- _Task brief_:
Exactly as written, restate the material below from its first line through the line containing "Given: Toggle heatmap view to Symbol", and stop there.

· · · · ·

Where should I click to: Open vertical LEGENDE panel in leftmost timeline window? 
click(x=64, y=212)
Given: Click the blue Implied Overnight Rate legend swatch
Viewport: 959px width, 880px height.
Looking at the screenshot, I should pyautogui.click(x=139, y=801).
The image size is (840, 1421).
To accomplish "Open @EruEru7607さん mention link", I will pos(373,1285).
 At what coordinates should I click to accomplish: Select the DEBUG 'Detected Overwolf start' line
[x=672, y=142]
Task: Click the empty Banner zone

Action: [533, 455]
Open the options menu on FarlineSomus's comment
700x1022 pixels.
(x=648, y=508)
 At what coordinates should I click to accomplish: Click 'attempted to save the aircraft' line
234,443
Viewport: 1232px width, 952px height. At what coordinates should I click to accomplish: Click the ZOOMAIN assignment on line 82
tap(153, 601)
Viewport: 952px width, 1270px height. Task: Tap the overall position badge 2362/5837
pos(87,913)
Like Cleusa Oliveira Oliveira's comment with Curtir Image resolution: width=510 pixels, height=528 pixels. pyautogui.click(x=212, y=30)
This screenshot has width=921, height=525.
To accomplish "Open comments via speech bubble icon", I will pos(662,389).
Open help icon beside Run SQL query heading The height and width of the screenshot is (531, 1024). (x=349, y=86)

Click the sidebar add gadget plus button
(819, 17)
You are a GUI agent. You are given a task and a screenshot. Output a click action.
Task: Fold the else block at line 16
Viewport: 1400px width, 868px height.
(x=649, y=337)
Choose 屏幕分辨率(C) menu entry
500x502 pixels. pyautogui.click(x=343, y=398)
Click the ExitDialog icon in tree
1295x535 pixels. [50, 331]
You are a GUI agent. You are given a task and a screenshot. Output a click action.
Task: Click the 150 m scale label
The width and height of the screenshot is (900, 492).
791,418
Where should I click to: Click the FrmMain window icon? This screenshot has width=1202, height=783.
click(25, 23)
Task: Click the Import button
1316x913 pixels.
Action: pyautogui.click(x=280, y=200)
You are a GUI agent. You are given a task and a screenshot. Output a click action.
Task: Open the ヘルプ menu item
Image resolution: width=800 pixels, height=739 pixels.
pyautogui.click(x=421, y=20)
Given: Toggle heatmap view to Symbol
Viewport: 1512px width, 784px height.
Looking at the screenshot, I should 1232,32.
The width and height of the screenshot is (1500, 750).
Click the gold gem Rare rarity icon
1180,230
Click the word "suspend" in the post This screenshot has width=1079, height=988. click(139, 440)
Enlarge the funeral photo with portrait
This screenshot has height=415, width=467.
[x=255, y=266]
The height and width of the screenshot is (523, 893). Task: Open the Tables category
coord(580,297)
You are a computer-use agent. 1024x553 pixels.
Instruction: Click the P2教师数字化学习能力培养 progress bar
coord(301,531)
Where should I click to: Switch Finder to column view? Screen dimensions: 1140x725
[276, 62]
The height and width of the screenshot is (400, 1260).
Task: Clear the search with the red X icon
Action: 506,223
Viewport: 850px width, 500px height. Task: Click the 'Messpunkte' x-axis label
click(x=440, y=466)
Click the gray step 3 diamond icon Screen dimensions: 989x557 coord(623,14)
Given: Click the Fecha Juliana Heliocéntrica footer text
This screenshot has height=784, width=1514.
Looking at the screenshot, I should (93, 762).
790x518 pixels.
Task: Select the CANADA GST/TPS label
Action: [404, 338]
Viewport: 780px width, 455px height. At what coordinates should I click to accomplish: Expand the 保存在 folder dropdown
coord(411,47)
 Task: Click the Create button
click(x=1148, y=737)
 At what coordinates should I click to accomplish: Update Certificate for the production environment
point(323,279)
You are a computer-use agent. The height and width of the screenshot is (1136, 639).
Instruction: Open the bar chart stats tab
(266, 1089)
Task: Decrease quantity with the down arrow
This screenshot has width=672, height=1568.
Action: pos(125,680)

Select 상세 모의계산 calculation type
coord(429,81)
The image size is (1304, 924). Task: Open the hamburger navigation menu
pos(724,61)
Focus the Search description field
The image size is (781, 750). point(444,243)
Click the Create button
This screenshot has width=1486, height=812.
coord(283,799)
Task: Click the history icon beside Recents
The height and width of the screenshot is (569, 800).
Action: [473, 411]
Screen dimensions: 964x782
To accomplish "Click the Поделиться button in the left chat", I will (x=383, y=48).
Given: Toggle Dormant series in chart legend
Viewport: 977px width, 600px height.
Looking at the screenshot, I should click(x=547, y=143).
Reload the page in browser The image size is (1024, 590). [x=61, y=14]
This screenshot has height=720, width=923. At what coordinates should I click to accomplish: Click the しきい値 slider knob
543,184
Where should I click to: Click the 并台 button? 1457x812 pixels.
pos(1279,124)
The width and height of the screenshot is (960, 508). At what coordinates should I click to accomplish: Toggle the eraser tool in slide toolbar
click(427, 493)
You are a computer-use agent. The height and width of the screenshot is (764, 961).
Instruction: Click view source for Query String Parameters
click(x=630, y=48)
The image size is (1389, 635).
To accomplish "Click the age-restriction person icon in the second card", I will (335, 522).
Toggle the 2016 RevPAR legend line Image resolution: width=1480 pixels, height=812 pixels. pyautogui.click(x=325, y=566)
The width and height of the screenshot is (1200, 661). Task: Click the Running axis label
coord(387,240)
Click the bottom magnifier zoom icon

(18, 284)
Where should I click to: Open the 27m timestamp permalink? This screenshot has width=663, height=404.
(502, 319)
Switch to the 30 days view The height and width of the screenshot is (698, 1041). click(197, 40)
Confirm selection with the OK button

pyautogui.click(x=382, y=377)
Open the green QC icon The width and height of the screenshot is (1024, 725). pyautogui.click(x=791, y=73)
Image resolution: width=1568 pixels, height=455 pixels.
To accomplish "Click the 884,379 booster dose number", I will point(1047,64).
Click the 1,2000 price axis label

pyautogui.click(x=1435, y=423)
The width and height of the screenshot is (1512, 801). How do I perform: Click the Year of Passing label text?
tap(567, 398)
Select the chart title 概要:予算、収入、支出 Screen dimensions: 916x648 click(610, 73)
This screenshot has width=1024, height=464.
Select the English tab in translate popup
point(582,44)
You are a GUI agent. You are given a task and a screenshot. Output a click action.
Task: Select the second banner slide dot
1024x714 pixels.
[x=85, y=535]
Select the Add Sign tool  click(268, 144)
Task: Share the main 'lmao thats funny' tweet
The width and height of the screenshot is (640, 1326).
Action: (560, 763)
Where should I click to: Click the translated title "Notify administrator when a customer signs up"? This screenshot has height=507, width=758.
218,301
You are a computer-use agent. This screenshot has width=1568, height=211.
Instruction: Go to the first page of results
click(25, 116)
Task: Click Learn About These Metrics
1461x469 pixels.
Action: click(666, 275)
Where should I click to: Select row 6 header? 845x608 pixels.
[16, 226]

· · · · ·

- _Answer below_:
Where should I click to: Open vertical LEGENDE panel in leftmost timeline window? 
click(x=64, y=212)
Given: Click the blue Implied Overnight Rate legend swatch
Viewport: 959px width, 880px height.
Looking at the screenshot, I should pyautogui.click(x=139, y=801).
The image size is (840, 1421).
To accomplish "Open @EruEru7607さん mention link", I will pos(373,1285).
 At what coordinates should I click to accomplish: Select the DEBUG 'Detected Overwolf start' line
[x=672, y=142]
Task: Click the empty Banner zone

Action: [533, 455]
Open the options menu on FarlineSomus's comment
700x1022 pixels.
(x=648, y=508)
 At what coordinates should I click to accomplish: Click 'attempted to save the aircraft' line
234,443
Viewport: 1232px width, 952px height. At what coordinates should I click to accomplish: Click the ZOOMAIN assignment on line 82
tap(153, 601)
Viewport: 952px width, 1270px height. Task: Tap the overall position badge 2362/5837
pos(87,913)
Like Cleusa Oliveira Oliveira's comment with Curtir Image resolution: width=510 pixels, height=528 pixels. pyautogui.click(x=212, y=30)
This screenshot has width=921, height=525.
To accomplish "Open comments via speech bubble icon", I will pos(662,389).
Open help icon beside Run SQL query heading The height and width of the screenshot is (531, 1024). (x=349, y=86)

Click the sidebar add gadget plus button
(819, 17)
You are a GUI agent. You are given a task and a screenshot. Output a click action.
Task: Fold the else block at line 16
Viewport: 1400px width, 868px height.
(x=649, y=337)
Choose 屏幕分辨率(C) menu entry
500x502 pixels. pyautogui.click(x=343, y=398)
Click the ExitDialog icon in tree
1295x535 pixels. [50, 331]
You are a GUI agent. You are given a task and a screenshot. Output a click action.
Task: Click the 150 m scale label
The width and height of the screenshot is (900, 492).
791,418
Where should I click to: Click the FrmMain window icon? This screenshot has width=1202, height=783.
click(25, 23)
Task: Click the Import button
1316x913 pixels.
Action: pyautogui.click(x=280, y=200)
You are a GUI agent. You are given a task and a screenshot. Output a click action.
Task: Open the ヘルプ menu item
Image resolution: width=800 pixels, height=739 pixels.
pyautogui.click(x=421, y=20)
Given: Toggle heatmap view to Symbol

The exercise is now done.